Another noninvasive imaging technique recently developed to detect liver fibrosis and portal hypertension is MR elastography, which has proved to be promising for assessing severe portal hypertension and high-risk oesophageal varices [33].

Nevertheless, further prospective studies with more patients should be conducted to evaluate the role of noninvasive functional MR elastography in the clinical setting of cirrhosis and to compare liver/spleen MR and 2C MR flow in the same population.

Our study is limited by several technical and clinical points.
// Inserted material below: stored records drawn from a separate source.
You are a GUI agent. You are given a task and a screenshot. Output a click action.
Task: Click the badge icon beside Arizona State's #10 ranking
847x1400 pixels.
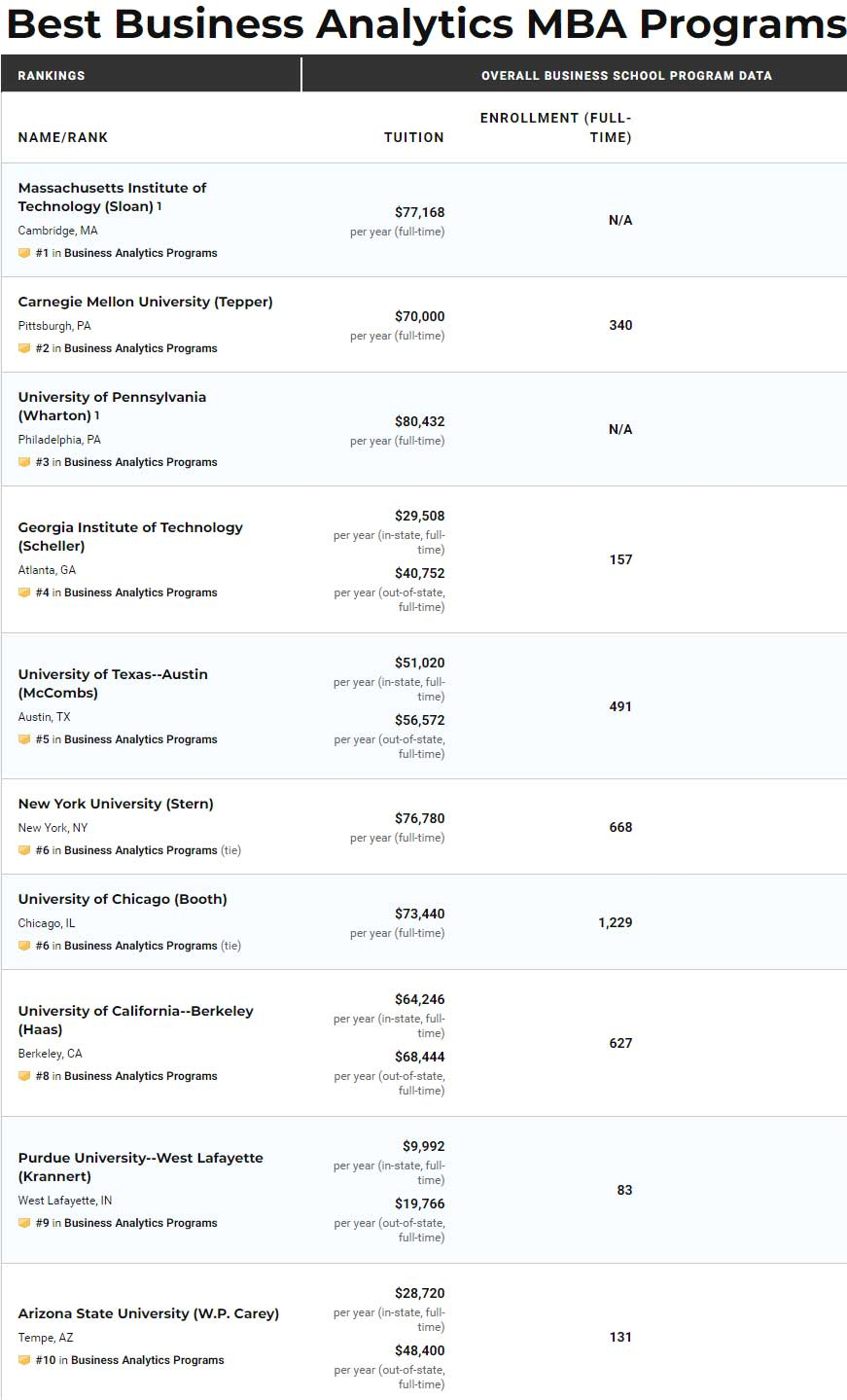(x=24, y=1360)
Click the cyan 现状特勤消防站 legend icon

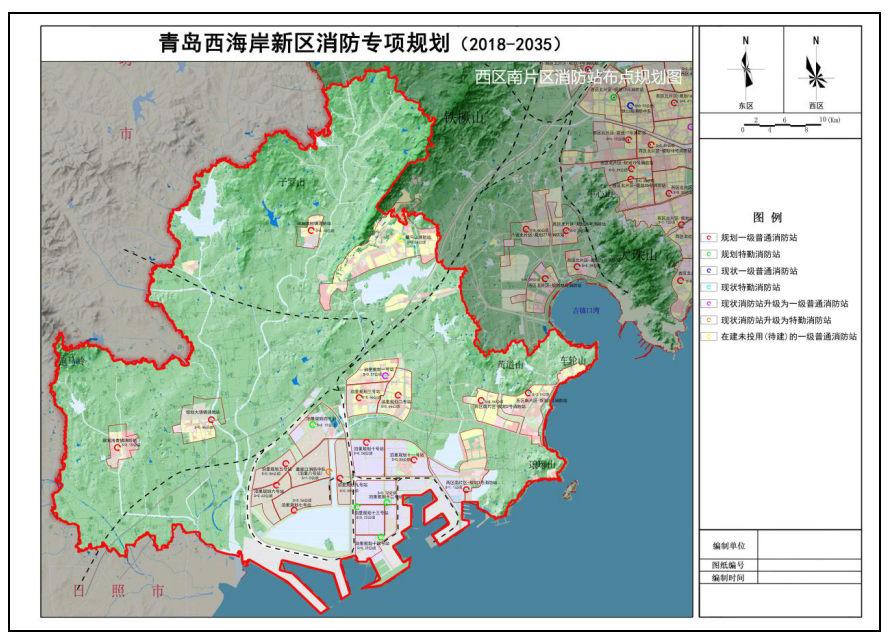pos(709,287)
First, 2D-cine PC MRI requires the use of double-oblique imaging planes, which are challenging and time consuming to position and coordinate with patient breath-holding or non-breath-holding. Second, the technique only allows visualization of two-dimensional anatomic collateral pathways of the portal venous system or azygos venous system. Such 2D anatomic information may be insufficient for a comprehensive flow evaluation, as the portosystemic collaterals associated with portal hypertension are highly variable and extend throughout the abdomen and the thorax. To overcome some of these limitations, 4D MRI flow mapping has recently emerged. 4D MR velocity mapping using temporally resolved 3D spatial encoding offers a combination of co-registered anatomic and hemodynamic information in the same examination. The feasibility of using radial 4D flow MRI to quantify blood flow in the hepatic and splanchnic vasculature of healthy volunteers and patients with portal hypertension has recently been reported [34]. Radial 4D flow MRI has large volumetric coverage including not only the portal circulation, hepatic arterial flow but also the azygos and portosystemic collaterals in a single breath hold with similar performance for flow parameter estimation when compared with standard Cartesian 4D flow and cine 2D phase-contrast measurements in vivo [35]. Nevertheless, the routine use of this technique is limited by the time-consuming reconstruction algorithm, which should be improved so as to provide images at the time of imaging.

Third, the predictive values of MRI could be affected by the high proportion of patients in our population with major portal hypertension, as demonstrated by the high median HVPG. Nevertheless, this limitation is counterbalanced by the relatively large population size.

Fourth, as our study included patients with advanced portal hypertension (71 % of patients with varices that require preventive treatment for variceal rupture), we did not correlate MRI flow measurements with history of complications of portal hypertension, such as variceal haemorrhage.

In conclusion, our results demonstrate that 2D-cine PC MRI is a good technique for the indirect evaluation of significant portal hypertension in patients with cirrhosis.